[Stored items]
- - -

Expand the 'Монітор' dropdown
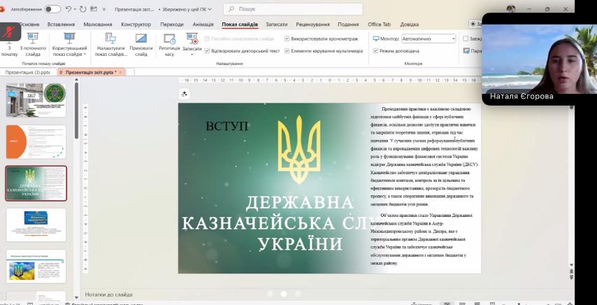Screen dimensions: 597x305 tap(454, 39)
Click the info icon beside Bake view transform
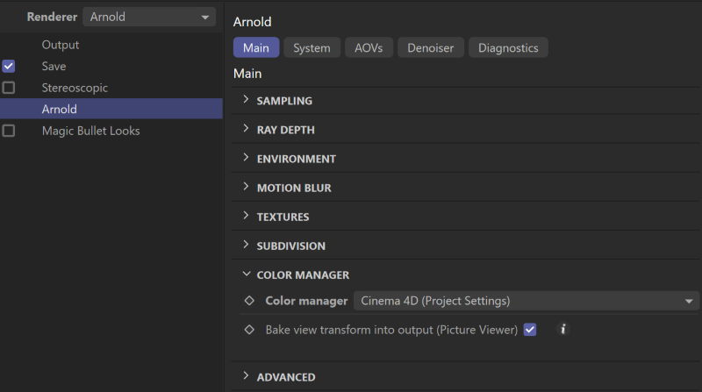 point(563,330)
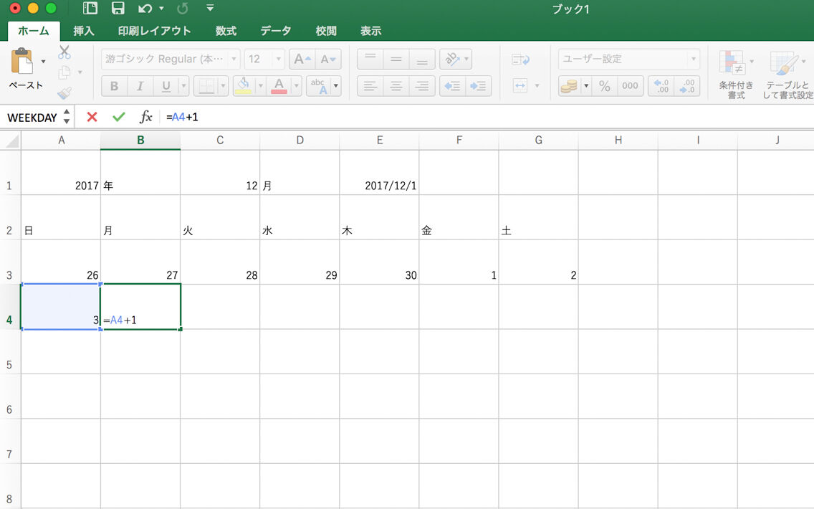Open the font name dropdown
Image resolution: width=814 pixels, height=509 pixels.
pos(234,58)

- - -

** Work instruction **
The pictures in the entries above should be left out; all else must be copied exactly.

** Exercise answer **
Expand the 'Монітор' dropdown
Screen dimensions: 597x305 tap(454, 39)
Click the info icon beside Bake view transform
 point(563,330)
Open the font name dropdown
Image resolution: width=814 pixels, height=509 pixels.
pos(234,58)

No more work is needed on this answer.